Update the page on Spell runs by rewriting everything from "In this example, we've" down to "style transfer repository.", with "GPU" changed to "graphics card".

=== DOCUMENT SEGMENT ===

What Is a Run
This page is a deep dive into the core unit of work on Spell: the run.
Anatomy of the run command
The spell run
command is used to create runs and is likely the command you'll use most while using Spell. One of the simplest commands you can run is spell run "echo hello world"
, which will print hello world
to the screen. In this case, only spell run
is related to the Spell command, while echo hello world
is your regular command:
$ spell run "echo hello world"
A more realistic example:
$ spell run --mount runs/1/data:datasets \
--machine-type T4 \
--apt ffmpeg \
--pip moviepy \
"python style.py \
--checkpoint-dir ckpt \
--style images/style/my-style-image.jpg \
--style-weight 1.5e2 \
--train-path datasets/train2014 \
--vgg-path datasets/imagenet-vgg-verydeep-19.mat"
In this example, we've mounted a file using the spell --mount
flag, specified that we want a T4 GPU with the --machine-type
flag, and added both an apt
and a pip
dependency. These flags add the correct files and dependencies to your spell environment. Then everything in the quotation marks is the regular command from the fast style transfer repository.
As this command demonstrates, spell run
has a large number of (mostly environment configuration) options. There are more details in the corresponding sections of the user guide, we will briefly mention the most important ones here:
mount
allows you to mount resources from SpellFS (or potentially other object storage systems) into your run. This is how we recommend loading your datasets into a run.machine-type
allows you to specify your instance type. For more details, see the page on Instance types.framework
allows you to specify the base machine learning framework image to use. Our default framework contains all of the common machine learning libraries (TensorFlow, PyTorch, etcetera), but may potentially be more out of date than a framework-specific image.apt
,pip
, andconda-file
allow you to customize the packages installed in the environment.github-url
lets you initialize a run with files from a particular GitHub repository. This is handy if you don't already have the code locally.

=== SOURCE EXCERPT ===

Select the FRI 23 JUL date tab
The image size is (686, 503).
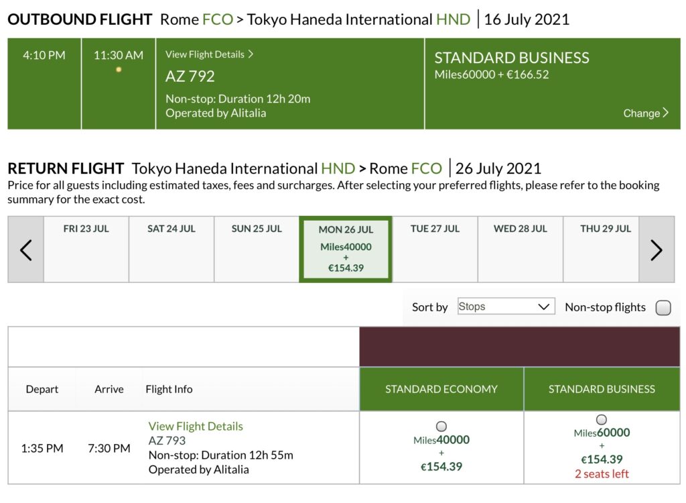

===

- _FULL ANSWER_
In this example, we've mounted a file using the spell --mount
flag, specified that we want a T4 graphics card with the --machine-type
flag, and added both an apt
and a pip
dependency. These flags add the correct files and dependencies to your spell environment. Then everything in the quotation marks is the regular command from the fast style transfer repository.